Seven Pounds
(Gabriele Muccino)
Will Smith, Woody Harrelson, Rosario Dawson, Michael Ealy, Barry Pepper.
Running time: 118 minutes. (15A)
Seven Pounds is like a school bully. It wants nothing more than to turn you into a snivelling, weepy-eyed blubber puss. I’d give it my lunch money so as not to have to watch it again. It stars Will Smith as a depressed US Treasury official called Ben Thomas. He begins the film telling a 911 operator he’s going to commit suicide.

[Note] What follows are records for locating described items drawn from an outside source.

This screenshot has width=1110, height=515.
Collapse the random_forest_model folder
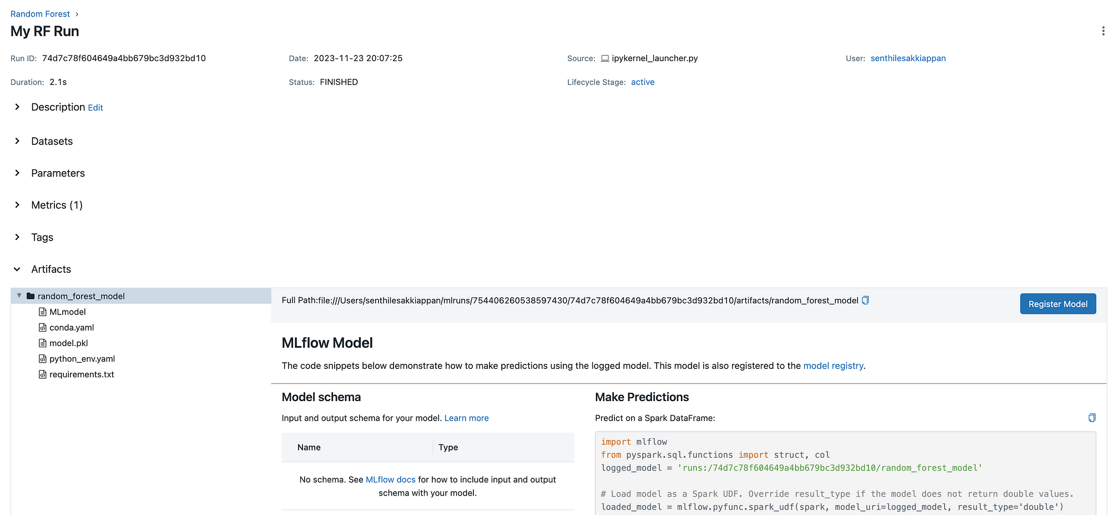(x=19, y=296)
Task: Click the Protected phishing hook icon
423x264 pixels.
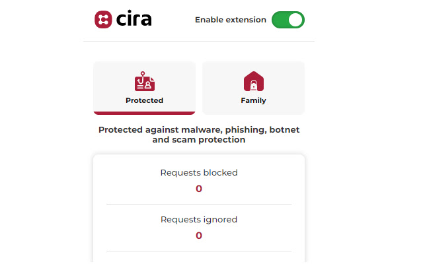Action: tap(144, 82)

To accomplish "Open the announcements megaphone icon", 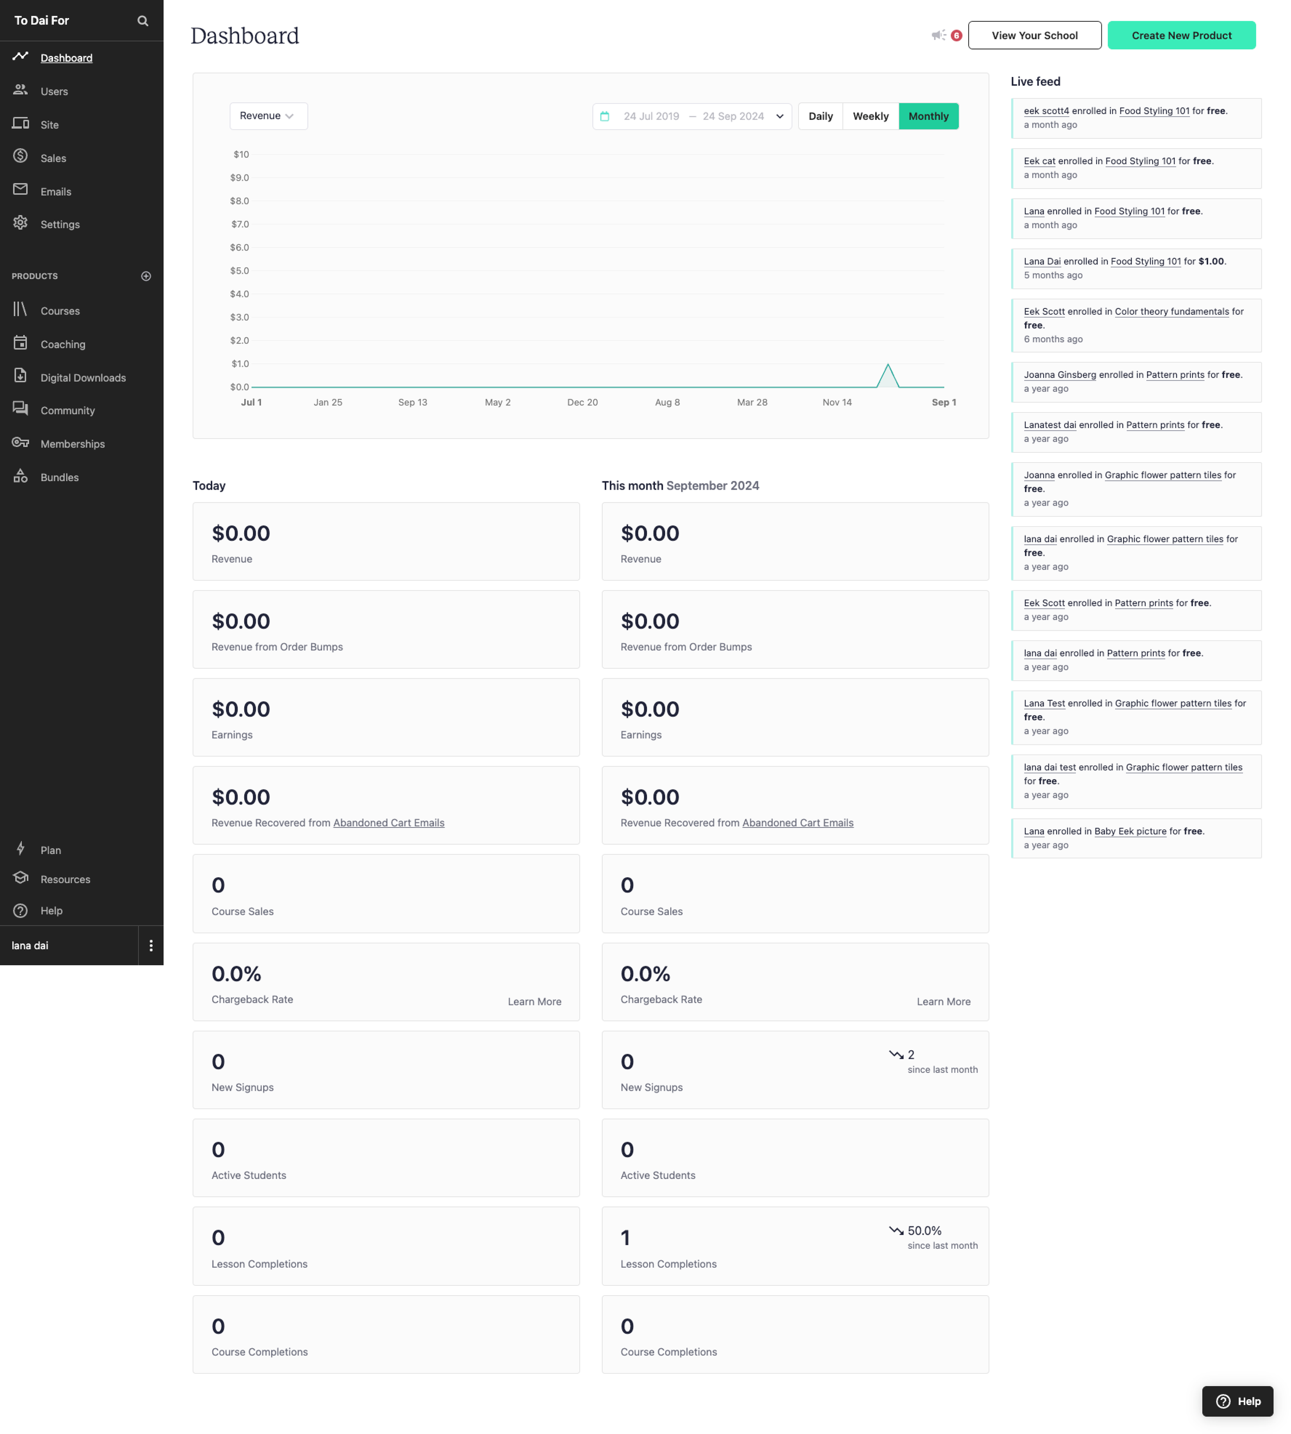I will click(938, 35).
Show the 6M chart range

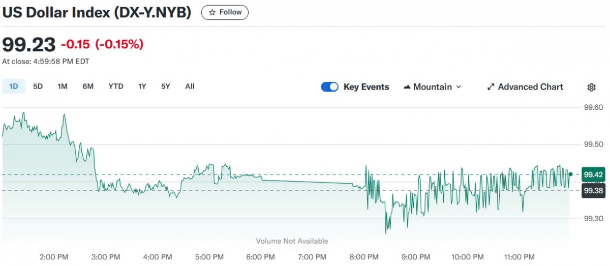88,86
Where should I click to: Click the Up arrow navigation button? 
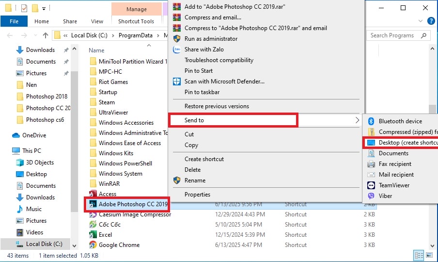(x=46, y=35)
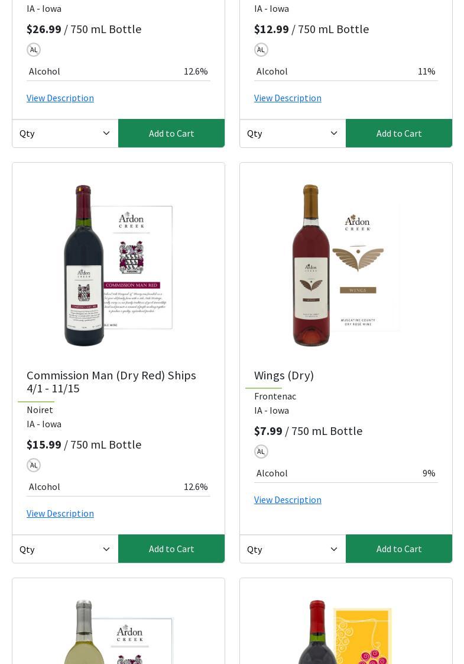This screenshot has width=464, height=664.
Task: Click the Commission Man Red bottle image
Action: point(118,266)
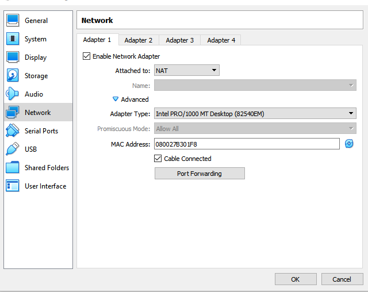The width and height of the screenshot is (368, 292).
Task: Toggle the Enable Network Adapter checkbox
Action: [87, 56]
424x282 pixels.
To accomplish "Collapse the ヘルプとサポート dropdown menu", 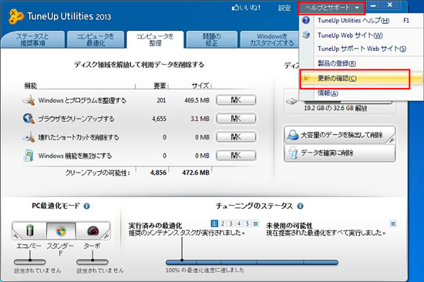I will coord(332,8).
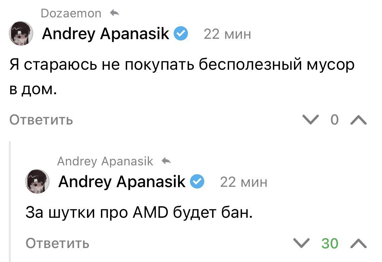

We then see him beforehand, investigating the finances of sick people, which involves some very suspect behaviour. He plays good cop, bad cop, engages in strange acts of kindness and falls in love with Rosario Dawson’s Emily, a woman wearing lots of grey pallor make-up and in need of a heart transplant. His best pal needs a bone marrow transplant. Could Woody Harrelson’s blind man need an eye transplant too?
The director Gabriele Muccino, who teamed with Smith for The Pursuit of Happiness, has an engaging style. His movies are neatly constructed and somewhat enigmatic. But this is an insufferable, one-note, minor key, mushy, maudlin melodrama. It’s like listening to Beethoven’s ‘Moonlight Sonata’ only to have someone drop the piano on your head. The plot is designed to keep you guessing and to make you cry as often as possible. Once you’ve stopped guessing and observe its improbable script, cry you will.